TEXTO DE ORIGEM:
▼▼▼

Fachin é relator de caso envolvendo a Uber que servirá de referência a todas as ações

No caso do trabalho por aplicativos, Fachin propôs ao plenário do STF em fevereiro do ano passado que um caso sob sua relatoria, envolvendo o pedido de reconhecimento de vínculo empregatício nos moldes CLT entre a Uber e um motorista, fosse enquadrado na chamada “repercussão geral”.

Em dezembro, o ministro organizou uma audiência pública de dois dias em Brasília para debater o tema, com a presença de representantes de empresas e de trabalhadores, além de estudiosos e autoridades públicas.

Como de costume, Fachin evitou antecipar um juízo de valor e afirmou no término do evento que “o conjunto de dados e evidências, bem como as perguntas e as respostas que foram apresentados, vão trazer muitos subsídios para a nossa decisão final”.

A batida de martelo da corte sobre a ação, que por ordem do presidente do STF começará a ser analisada pelos ministros a partir de quarta-feira (1/10), servirá de orientação a todos os processos em curso na Justiça.

A maioria dos ministros tem se mostrado pouco simpática ao reconhecimento do vínculo empregatício pela CLT entre apps e trabalhadores. O voto de Fachin, relator do caso e presidente do STF, pode atenuar a sensação de “libera-geral”, defendida por ministros como Gilmar Mendes e Alexandre de Moraes e ansiada por grandes corporações.

Fachin defende competência da Justiça do Trabalho para apurar fraudes em terceirização

É no debate sobre a pejotização que a visão de mundo de Fachin destoa mais claramente dos posicionamentos da maior parte de seus colegas de corte. Há pelo menos dois anos, ministros do STF vêm derrubando em canetadas individuais decisões de magistrados da Justiça do Trabalho que apontavam fraudes em contratos pejotizados e ordenavam o pagamento de direitos, como férias e 13º salário.

Em setembro de 2023, Fachin se manifestou sobre o caso de um médico, contratado como PJ por um hospital, que pleiteava o reconhecimento de vínculo empregatício sob a CLT. Em seu voto, Fachin chamou atenção para dois aspectos.

Primeiro, afirmou que a ação ainda não havia percorrido todas as instâncias da Justiça do Trabalho. Por causa disso, o STF tem sido abarrotado por uma uma avalanche de reclamações de empresas que perdem processos em segundo ou até mesmo em primeiro grau e resolvem “pular etapas”, questionando diretamente o Supremo.

Em segundo lugar, Fachin reafirmou a competência da Justiça do Trabalho para dizer se uma contratação por PJ é uma terceirização lícita ou uma fraude à legislação trabalhista, com base na chamada “primazia da realidade”.

▲▲▲

LISTA DE DADOS:
▼▼▼

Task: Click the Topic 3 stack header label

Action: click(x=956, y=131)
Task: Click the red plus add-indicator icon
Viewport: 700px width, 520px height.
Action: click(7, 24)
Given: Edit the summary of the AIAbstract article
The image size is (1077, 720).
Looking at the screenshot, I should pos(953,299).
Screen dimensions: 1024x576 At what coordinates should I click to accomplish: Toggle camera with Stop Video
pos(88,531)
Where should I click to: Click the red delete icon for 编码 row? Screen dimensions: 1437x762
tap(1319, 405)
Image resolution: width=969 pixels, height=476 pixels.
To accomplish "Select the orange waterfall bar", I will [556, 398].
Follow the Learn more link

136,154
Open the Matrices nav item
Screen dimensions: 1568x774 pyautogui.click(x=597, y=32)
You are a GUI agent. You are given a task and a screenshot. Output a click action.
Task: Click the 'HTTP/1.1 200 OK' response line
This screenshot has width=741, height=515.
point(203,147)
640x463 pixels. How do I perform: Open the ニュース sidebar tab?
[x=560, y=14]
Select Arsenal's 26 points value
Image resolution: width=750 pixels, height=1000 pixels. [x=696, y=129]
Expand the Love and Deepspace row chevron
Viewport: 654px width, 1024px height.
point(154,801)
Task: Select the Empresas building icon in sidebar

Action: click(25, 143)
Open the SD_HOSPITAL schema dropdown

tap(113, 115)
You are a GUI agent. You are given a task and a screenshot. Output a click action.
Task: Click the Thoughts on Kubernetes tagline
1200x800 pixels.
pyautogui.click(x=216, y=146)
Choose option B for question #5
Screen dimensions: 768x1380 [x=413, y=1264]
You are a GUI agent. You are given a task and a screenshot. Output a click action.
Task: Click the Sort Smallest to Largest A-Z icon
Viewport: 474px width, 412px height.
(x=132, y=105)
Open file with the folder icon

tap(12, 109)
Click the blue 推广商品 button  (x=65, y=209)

▲▲▲

Escreva a continuação do texto sobre Fachin e os casos trabalhistas no STF, começando logo depois da última frase.

Em outras palavras: é preciso avaliar as provas para cravar se um profissional pejotizado trabalha de fato como um empregado subordinado, sujeito a ordens e horários. E essa tarefa, segundo o presidente do STF, compete aos magistrados trabalhistas.

No voto de setembro de 2023, Fachin acabou derrubando a decisão da Justiça do Trabalho que reconhecia o vínculo empregatício CLT entre o hospital e o médico pejotizado. Mas fez isso em respeito a decisões anteriores de turmas do STF, “ressalvando o seu entendimento pessoal”. Ou seja: apesar de não concordar com o entendimento de seus colegas, o ministro se sentiu no dever de seguir a maioria.

O tema da pejotização está sob relatoria de Gilmar Mendes, o mais vocal crítico no STF sobre o direito do trabalho. O ministro convocou uma audiência pública para 6 de outubro.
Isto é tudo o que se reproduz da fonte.